There is no better movie to close out the tumultuous, mind-bending year of 2016 than Miss Sloan. The film appears to be more than relevant, displaying the political warfare and cold reality that is the life of a Washington lobbyist, more specifically one who is against the NRA.
Actress Jessica Chastain (Zero Dark Thirty, The Help, and others) stars in the movie as the ruthless Elizabeth Sloan, who is notorious in her field and will stop at nothing to achieve her agenda. Winning is the name of the game for Sloan, whose character is given little background or in-depth information other than how her life revolves around her profession. Because of this, Sloan’s jarring and chilly actions continuously make her a fascinating character to watch, and this helps to focuse the film more on her character development, rather than the progression of a plot.

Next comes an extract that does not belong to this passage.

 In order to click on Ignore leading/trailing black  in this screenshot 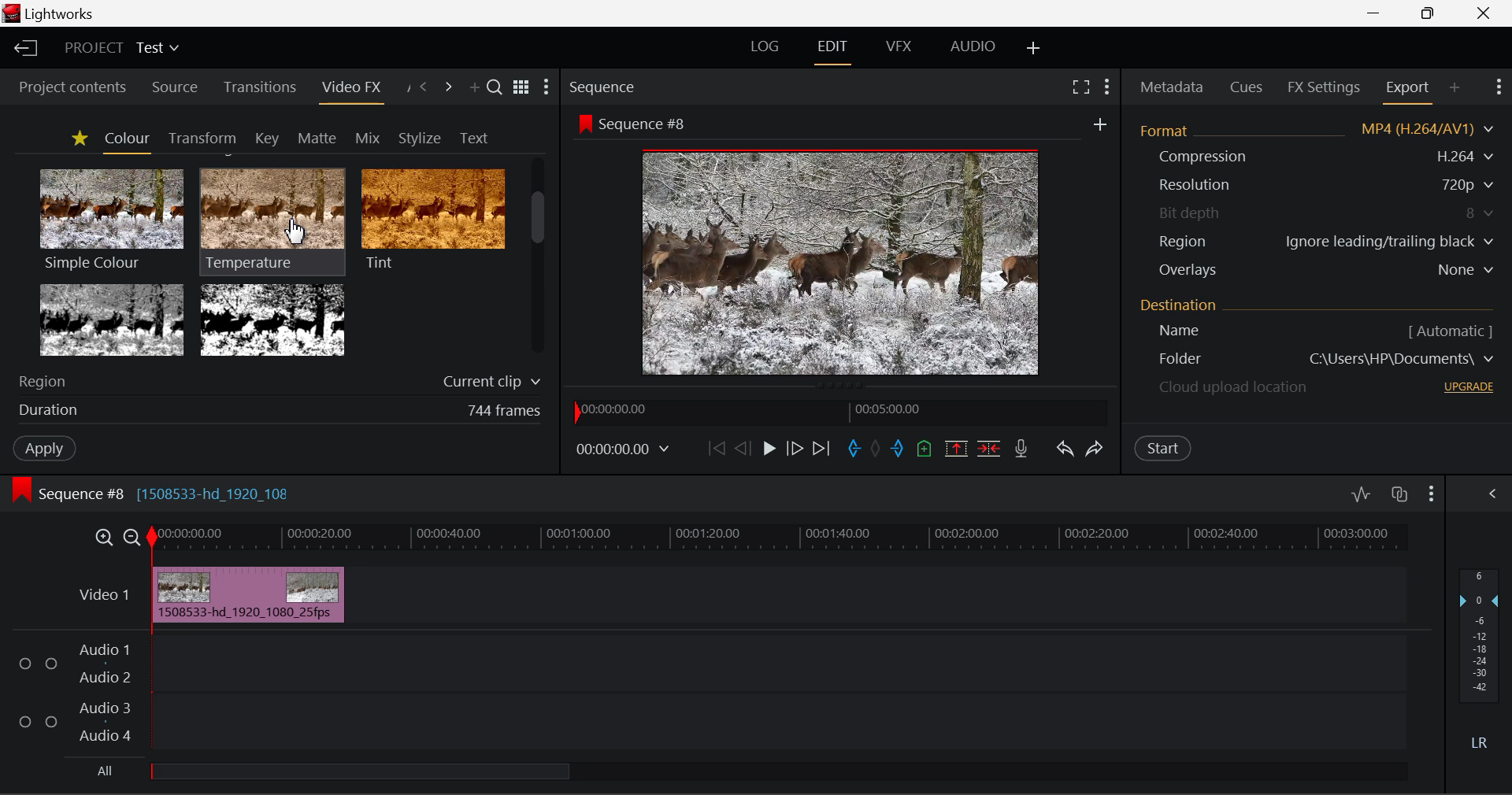, I will do `click(1389, 241)`.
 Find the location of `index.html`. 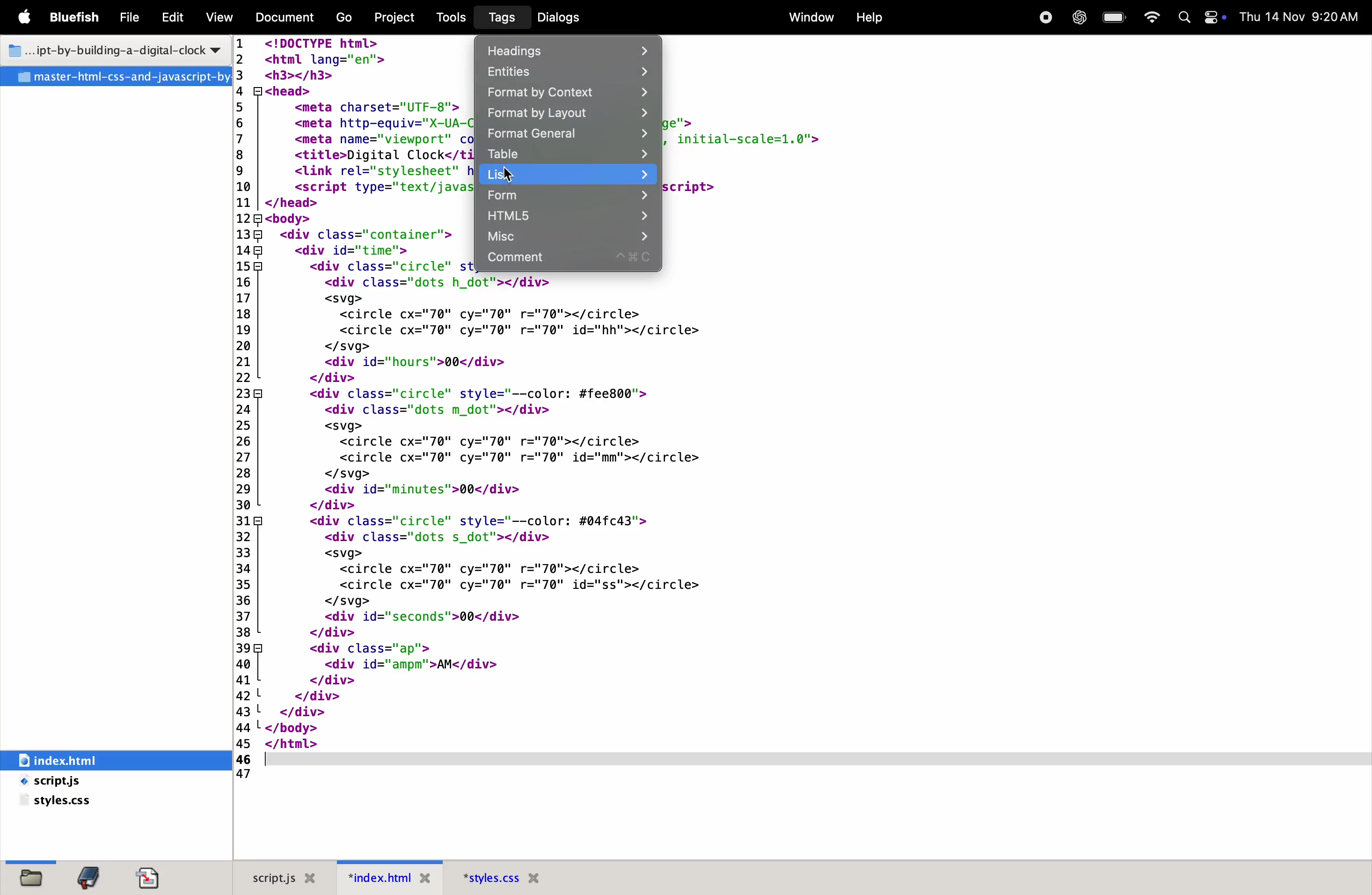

“I was struck by the harsh reality of life as a lobbyist. The movie almost shed a cautionary light,” said Alana Rosenthal ’17.
The conflict in the film begins when Sloan and her associates are approached by a pro-gun organization that request to hire her to fight against a regulation law. Much to the anger of her boss, Sloan refuses and proceeds to quit her firm and join the other side. This is one of the only instances where Sloan’s political affiliation is revealed; not much else is told other than her being in favor of background checks. To watch Sloan at work is gripping, although the movie’s dialogue seems to disrupt its sequence a bit.
The screenplay is written by Jonathan Perera, who consistently opts for shorter and more synthesized lines. These fit with the swift and cold mood of the film, but may also come across as choppy. Sloan develops few relationships with other characters involved in the movie; she essentially has no personal life and watches her colleagues become exploited and ruined in the process. The idea that winning is more important to her than the issues at hand is pressed heavily, making it difficult to watch for anyone in search of a film that evokes empathy.
Ultimately, Miss Sloan exhibits both strengths and weaknesses, but there is nothing in it that makes it specifically soar above the rest. Chastain’s acting is solid, and her character is a force who is able to hook an audience.However, it does not seem like the movie accomplished everything it set out to do, and it definitely lacked in versatility. That being said, the disturbing political sphere the film portrays is one that will definitely resonate with most people who watch it. Many of my classmates agreed. “I was struck by the harsh reality of life as a lobbyist. The movie almost shed a cautionary light,” said Alana Rosenthal ’17.
Considering the events of 2016, even fictional political dramas can seem more normal than what’s going on in real life.